[Start of Record set]

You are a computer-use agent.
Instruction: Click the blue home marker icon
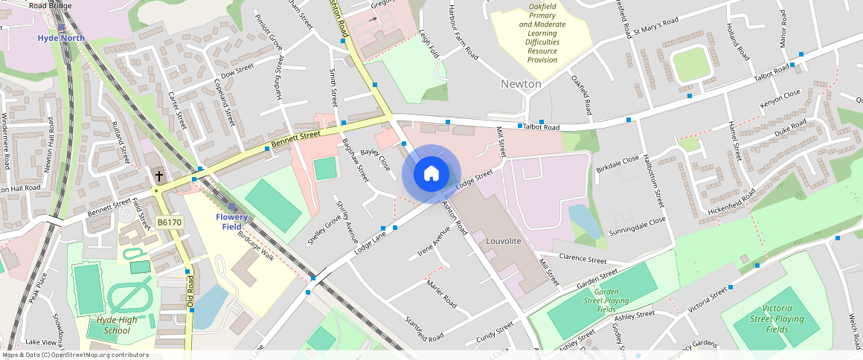[x=431, y=174]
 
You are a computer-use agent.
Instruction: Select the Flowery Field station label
[x=232, y=221]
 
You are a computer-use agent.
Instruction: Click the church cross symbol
[x=158, y=176]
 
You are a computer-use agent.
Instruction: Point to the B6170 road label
[x=170, y=222]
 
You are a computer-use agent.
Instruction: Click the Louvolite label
[x=503, y=242]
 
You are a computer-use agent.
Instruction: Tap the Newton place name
[x=521, y=84]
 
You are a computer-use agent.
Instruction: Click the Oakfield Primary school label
[x=542, y=33]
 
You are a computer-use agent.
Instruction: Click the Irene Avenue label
[x=434, y=240]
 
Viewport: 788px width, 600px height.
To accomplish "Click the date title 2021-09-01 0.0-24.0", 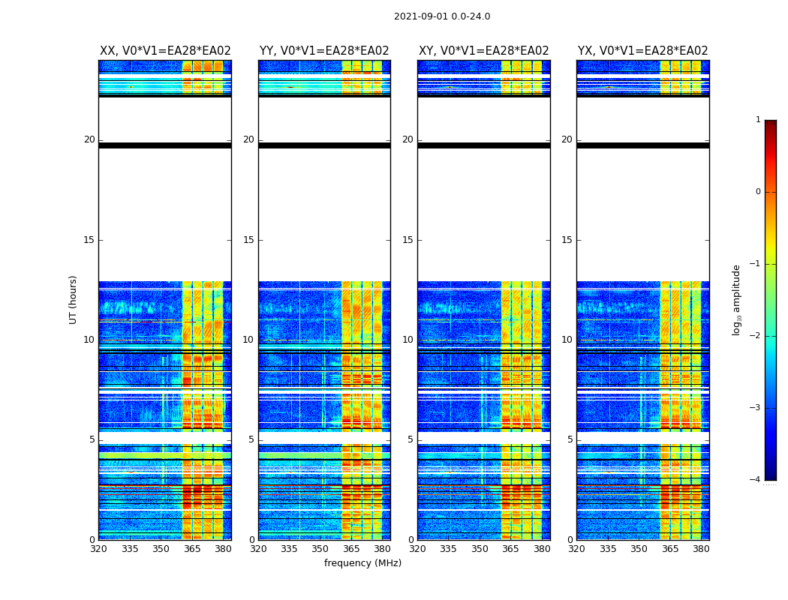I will point(442,16).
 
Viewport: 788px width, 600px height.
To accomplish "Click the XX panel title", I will point(165,51).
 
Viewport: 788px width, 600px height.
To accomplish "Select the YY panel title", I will point(324,51).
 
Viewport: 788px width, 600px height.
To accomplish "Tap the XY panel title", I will point(483,51).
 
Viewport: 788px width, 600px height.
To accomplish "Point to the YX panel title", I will point(642,51).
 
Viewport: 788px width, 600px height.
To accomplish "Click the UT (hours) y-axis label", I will point(74,299).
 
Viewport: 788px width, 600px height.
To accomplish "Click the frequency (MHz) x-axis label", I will point(362,563).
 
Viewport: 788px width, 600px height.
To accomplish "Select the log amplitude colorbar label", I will point(737,299).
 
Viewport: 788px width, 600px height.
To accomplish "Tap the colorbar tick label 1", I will point(757,120).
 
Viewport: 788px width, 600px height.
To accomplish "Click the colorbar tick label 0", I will point(757,192).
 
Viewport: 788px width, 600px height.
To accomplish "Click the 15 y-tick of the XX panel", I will point(89,240).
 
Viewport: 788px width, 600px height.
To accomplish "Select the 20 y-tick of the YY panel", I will point(248,140).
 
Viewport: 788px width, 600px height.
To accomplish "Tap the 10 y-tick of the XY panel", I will point(408,340).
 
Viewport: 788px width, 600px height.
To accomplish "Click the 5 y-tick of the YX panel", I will point(570,440).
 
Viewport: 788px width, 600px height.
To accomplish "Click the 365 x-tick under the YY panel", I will point(351,549).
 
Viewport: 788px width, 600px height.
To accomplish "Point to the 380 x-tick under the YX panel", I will point(701,549).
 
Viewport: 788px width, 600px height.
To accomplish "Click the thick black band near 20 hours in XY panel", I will point(483,146).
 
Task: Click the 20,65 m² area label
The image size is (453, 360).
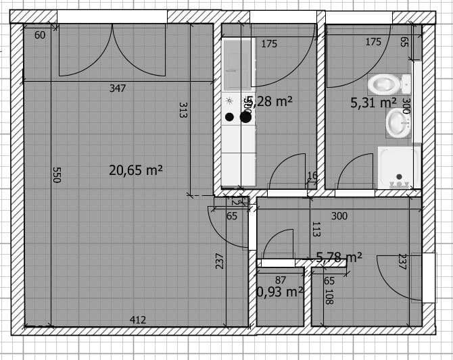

[End of Record set]

• Your objective:
Write the lines as a JSON list of strings, one string per line and no blank lines, from the start of the entries through the line with "[x=434, y=240]". Leave the pictures out.

• In response:
[
  "You are a computer-use agent.",
  "Instruction: Click the blue home marker icon",
  "[x=431, y=174]",
  "You are a computer-use agent.",
  "Instruction: Select the Flowery Field station label",
  "[x=232, y=221]",
  "You are a computer-use agent.",
  "Instruction: Click the church cross symbol",
  "[x=158, y=176]",
  "You are a computer-use agent.",
  "Instruction: Point to the B6170 road label",
  "[x=170, y=222]",
  "You are a computer-use agent.",
  "Instruction: Click the Louvolite label",
  "[x=503, y=242]",
  "You are a computer-use agent.",
  "Instruction: Tap the Newton place name",
  "[x=521, y=84]",
  "You are a computer-use agent.",
  "Instruction: Click the Oakfield Primary school label",
  "[x=542, y=33]",
  "You are a computer-use agent.",
  "Instruction: Click the Irene Avenue label",
  "[x=434, y=240]"
]